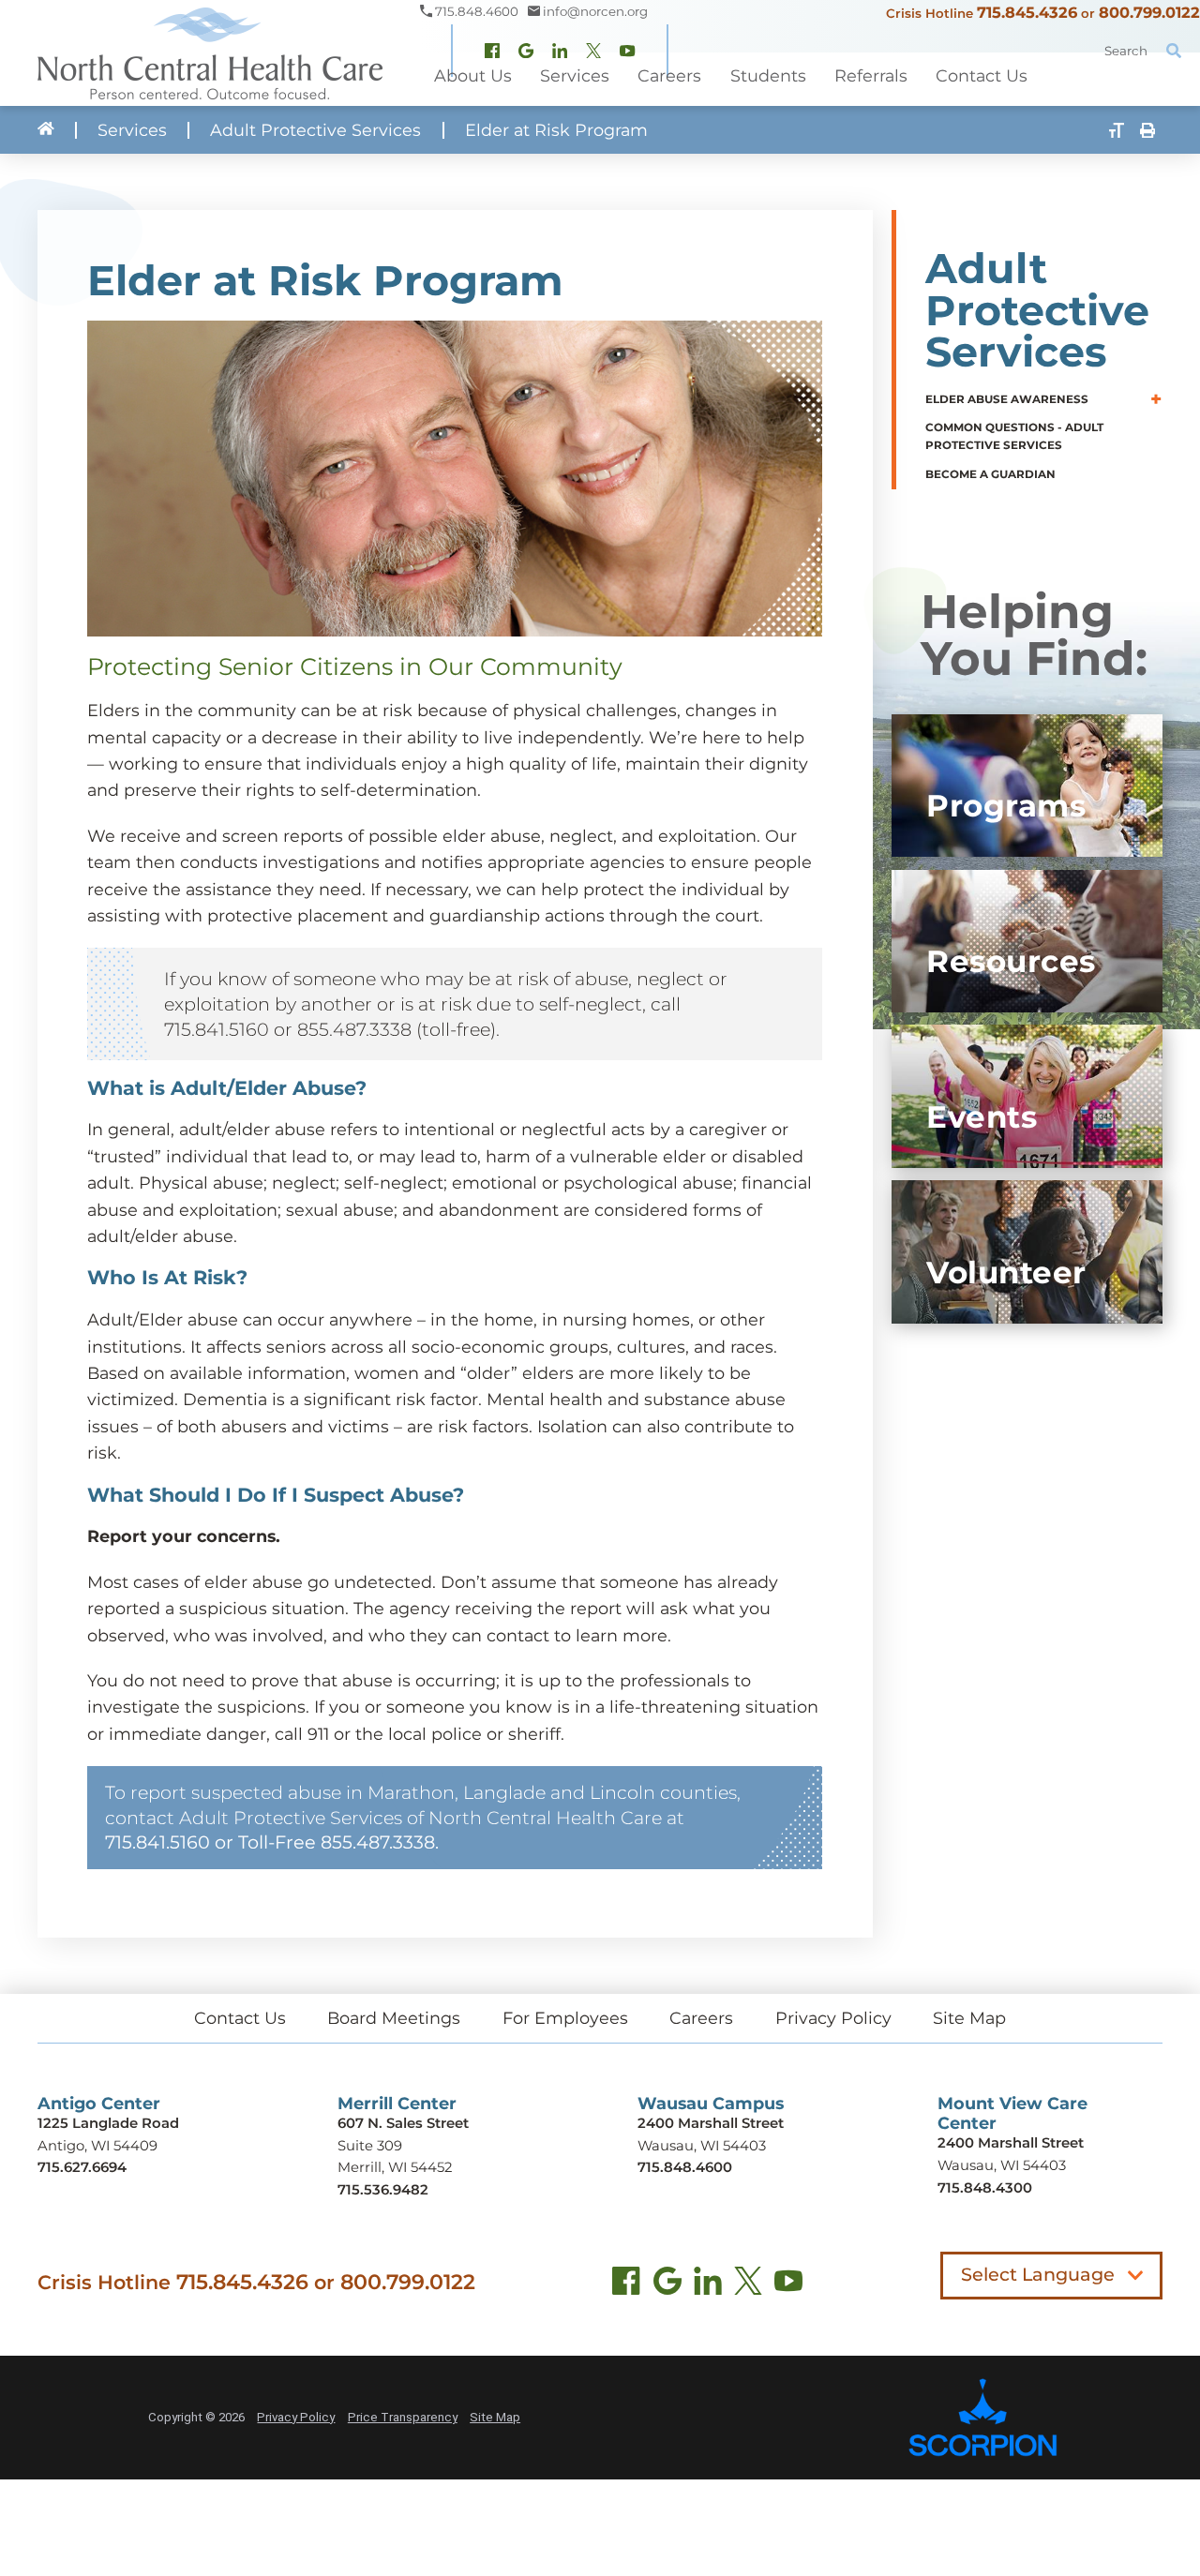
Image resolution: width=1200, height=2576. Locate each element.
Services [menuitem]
■ ■ ■ ■ ■ ■ ■
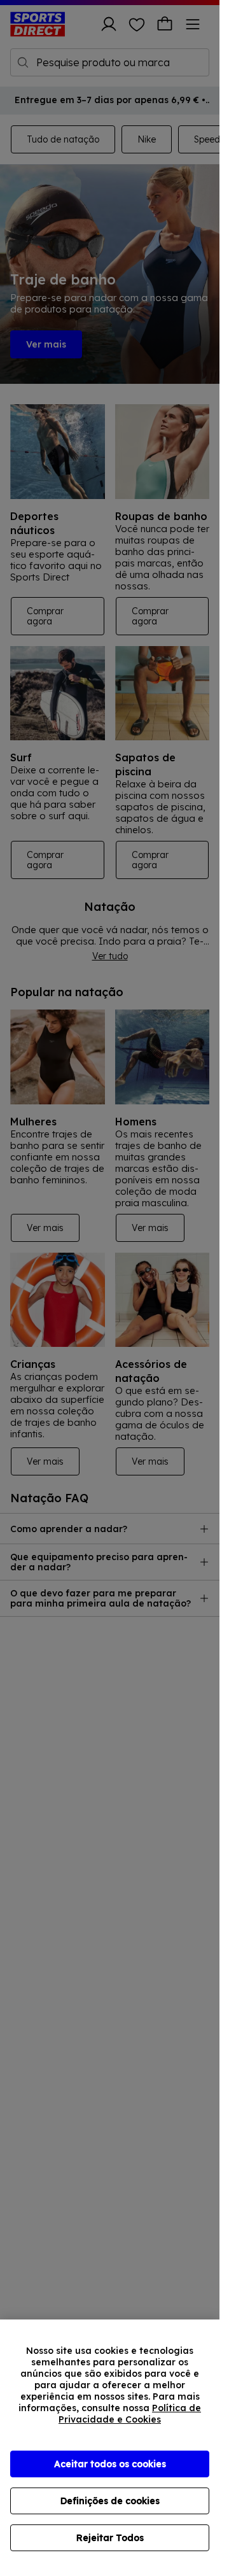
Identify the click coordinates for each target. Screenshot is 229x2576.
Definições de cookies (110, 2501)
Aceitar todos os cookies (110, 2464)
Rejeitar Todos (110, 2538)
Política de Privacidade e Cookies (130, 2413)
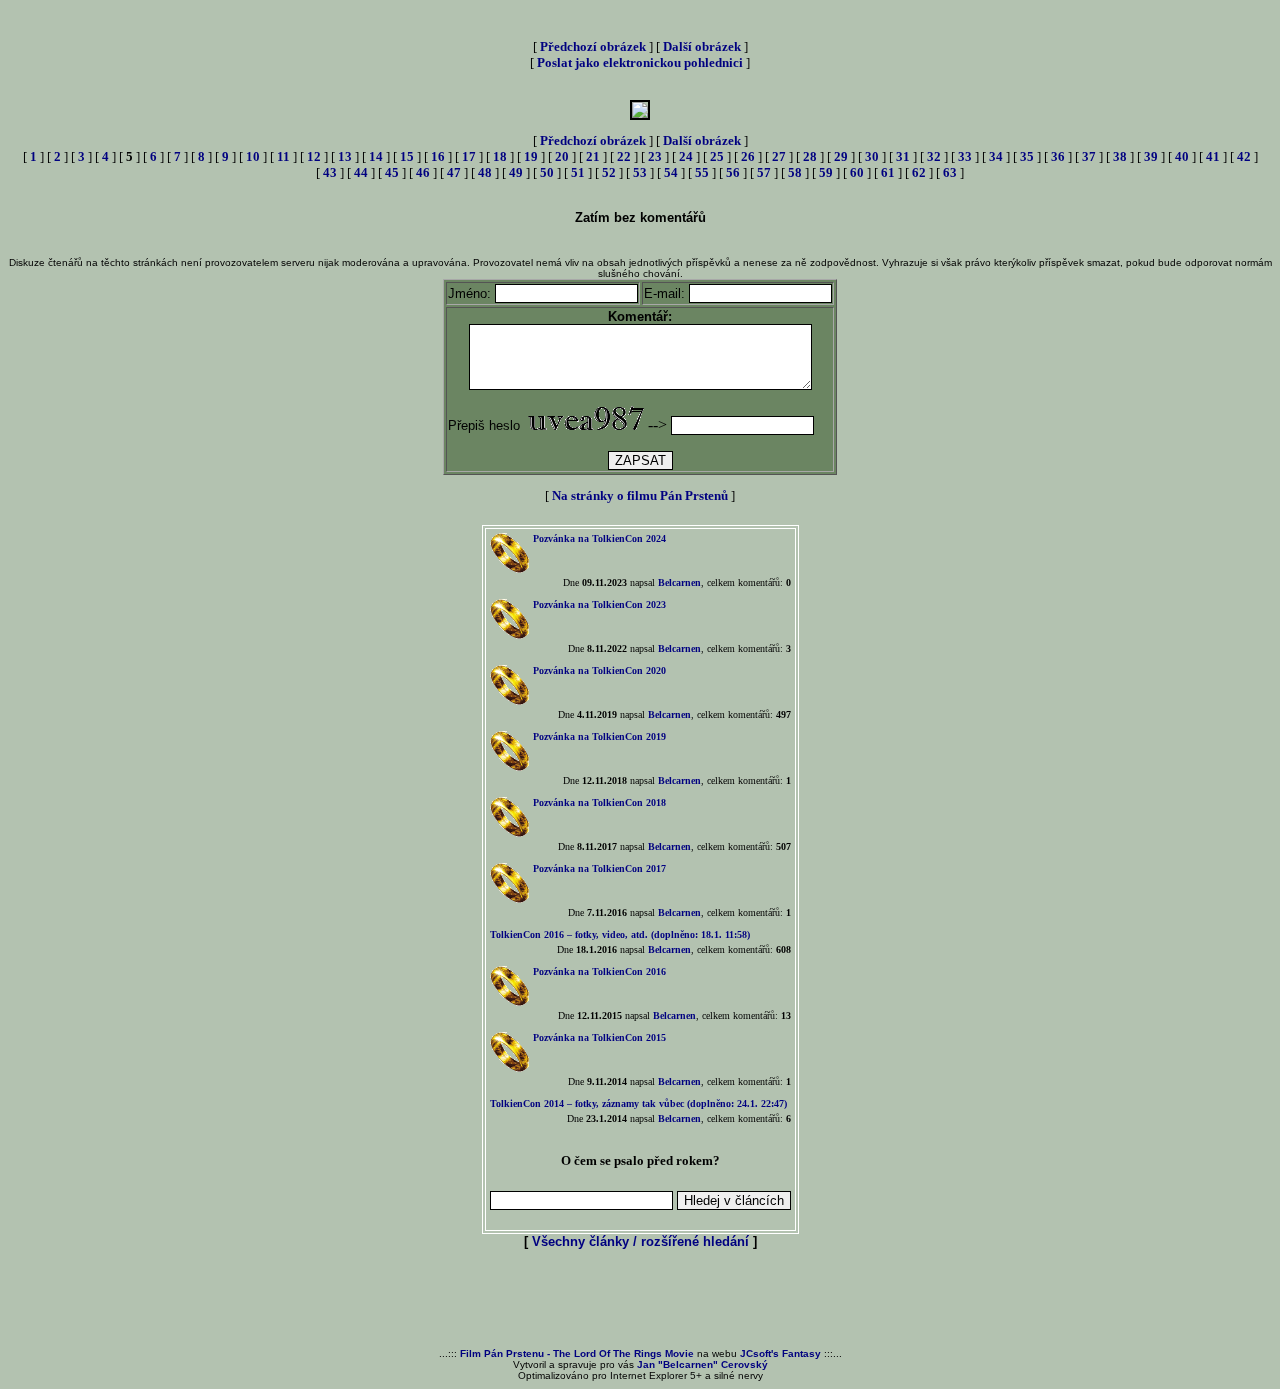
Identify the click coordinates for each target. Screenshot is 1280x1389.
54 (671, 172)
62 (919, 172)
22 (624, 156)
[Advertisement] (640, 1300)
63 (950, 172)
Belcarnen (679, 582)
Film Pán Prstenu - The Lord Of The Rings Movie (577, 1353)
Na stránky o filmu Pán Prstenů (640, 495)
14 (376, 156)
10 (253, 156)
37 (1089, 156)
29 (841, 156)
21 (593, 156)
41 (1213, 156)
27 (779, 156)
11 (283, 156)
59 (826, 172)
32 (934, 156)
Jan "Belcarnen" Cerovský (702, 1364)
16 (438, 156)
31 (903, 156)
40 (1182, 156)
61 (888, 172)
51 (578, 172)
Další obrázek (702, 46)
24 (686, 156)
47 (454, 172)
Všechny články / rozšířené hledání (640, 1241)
■ ■ ■ ■ ■ ■ ■
- **Directions**
Where does the string "target" appear in the records above? Return every line that holds it.

- **Solution to this task**
Identify the click coordinates for each target. Screenshot is 229x2576.
Identify the click coordinates for each target. Screenshot is 1280x1389.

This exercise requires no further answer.